Lead-bismuth eutectic (LBE) corrosion behavior of AlTiN coatings at 550 and 600゜C

Abstract

High performance LBE corrosion-resistant- materials have great potential for application in the future 4th generation nuclear reactor. In this paper, LBE corrosion behavior of AlTiN coating was carefully evaluated at typical working temperatures of nuclear reactor. The coating was synthesized by cathodic arc ion plating on 316L stainless steel (SS) substrates and subjected to LBE corrosion at 550 and 600 °C for 500 h. We used SEM, AFM, EDS, XRD and Raman to carefully characterize the microstructure evolutions of the coating. The results show that the coating could effectively enhance the LBE corrosion resistance of the SS at both 550 and 600 °C. The excellent corrosion resistance performance could be attributed to the in-situ formation of a dense oxide layer on the coating surface, which mainly consists of TiO2 (Anatase and Rutile) and γ-Al2O3 phases with slow growth rate and stable structure.

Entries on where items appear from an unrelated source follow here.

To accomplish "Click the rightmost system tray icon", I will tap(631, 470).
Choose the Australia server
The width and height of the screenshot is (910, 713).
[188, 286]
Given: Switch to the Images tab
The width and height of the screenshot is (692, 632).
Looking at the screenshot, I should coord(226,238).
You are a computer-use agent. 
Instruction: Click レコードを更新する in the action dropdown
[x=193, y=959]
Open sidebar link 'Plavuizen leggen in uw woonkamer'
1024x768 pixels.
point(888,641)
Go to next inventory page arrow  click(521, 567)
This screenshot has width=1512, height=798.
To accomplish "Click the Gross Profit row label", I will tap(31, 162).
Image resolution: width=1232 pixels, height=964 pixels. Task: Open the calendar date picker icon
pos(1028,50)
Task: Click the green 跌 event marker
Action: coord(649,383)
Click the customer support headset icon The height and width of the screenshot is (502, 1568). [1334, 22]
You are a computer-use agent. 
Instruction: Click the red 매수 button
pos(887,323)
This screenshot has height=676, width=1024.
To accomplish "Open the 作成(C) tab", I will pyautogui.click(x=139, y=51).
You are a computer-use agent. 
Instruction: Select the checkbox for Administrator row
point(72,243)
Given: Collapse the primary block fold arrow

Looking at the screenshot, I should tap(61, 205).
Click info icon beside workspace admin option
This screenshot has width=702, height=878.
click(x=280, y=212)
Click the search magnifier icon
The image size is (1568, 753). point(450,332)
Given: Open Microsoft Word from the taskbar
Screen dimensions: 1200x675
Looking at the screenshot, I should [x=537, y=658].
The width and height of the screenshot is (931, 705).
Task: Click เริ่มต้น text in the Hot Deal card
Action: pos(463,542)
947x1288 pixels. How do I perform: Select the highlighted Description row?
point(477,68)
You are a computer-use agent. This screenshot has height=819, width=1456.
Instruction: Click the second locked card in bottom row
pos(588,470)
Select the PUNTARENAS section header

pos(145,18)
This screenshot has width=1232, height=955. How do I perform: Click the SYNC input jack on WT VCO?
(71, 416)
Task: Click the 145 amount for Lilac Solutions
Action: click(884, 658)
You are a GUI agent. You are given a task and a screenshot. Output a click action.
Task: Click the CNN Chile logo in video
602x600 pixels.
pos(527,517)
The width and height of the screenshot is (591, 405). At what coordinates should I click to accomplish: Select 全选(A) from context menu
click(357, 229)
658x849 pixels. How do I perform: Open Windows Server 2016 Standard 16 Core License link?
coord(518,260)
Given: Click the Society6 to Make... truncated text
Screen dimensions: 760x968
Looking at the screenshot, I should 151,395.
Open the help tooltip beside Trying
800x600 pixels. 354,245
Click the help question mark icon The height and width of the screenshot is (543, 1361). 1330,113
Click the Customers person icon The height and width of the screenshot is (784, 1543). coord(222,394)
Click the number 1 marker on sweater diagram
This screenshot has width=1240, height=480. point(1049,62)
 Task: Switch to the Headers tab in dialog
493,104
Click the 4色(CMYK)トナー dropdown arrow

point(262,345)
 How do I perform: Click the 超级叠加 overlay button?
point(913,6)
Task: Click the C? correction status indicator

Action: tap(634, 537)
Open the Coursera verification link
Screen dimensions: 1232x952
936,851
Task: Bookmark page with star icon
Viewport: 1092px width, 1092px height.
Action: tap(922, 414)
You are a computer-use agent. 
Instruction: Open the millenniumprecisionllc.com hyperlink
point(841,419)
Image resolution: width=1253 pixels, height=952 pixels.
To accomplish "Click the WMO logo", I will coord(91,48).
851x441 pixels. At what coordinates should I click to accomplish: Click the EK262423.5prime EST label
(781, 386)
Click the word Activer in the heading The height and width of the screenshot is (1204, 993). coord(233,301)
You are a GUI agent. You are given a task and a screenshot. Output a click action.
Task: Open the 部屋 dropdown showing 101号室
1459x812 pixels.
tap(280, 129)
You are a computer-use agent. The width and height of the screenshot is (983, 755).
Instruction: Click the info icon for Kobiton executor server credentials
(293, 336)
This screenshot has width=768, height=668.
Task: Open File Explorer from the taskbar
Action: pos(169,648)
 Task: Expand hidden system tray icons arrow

In addition, the dense oxide layer of the coating exhibits a lower wettability to liquid LBE metal because of the nano-scale surface morphology, which further enhance the corrosion resistance. While for bare SS substrate, porous oxide was formed after LBE corrosion. These results suggested that AlTiN coating is a promising material for improving the LBE corrosion-resistant performance of the component used in the future nuclear reactor.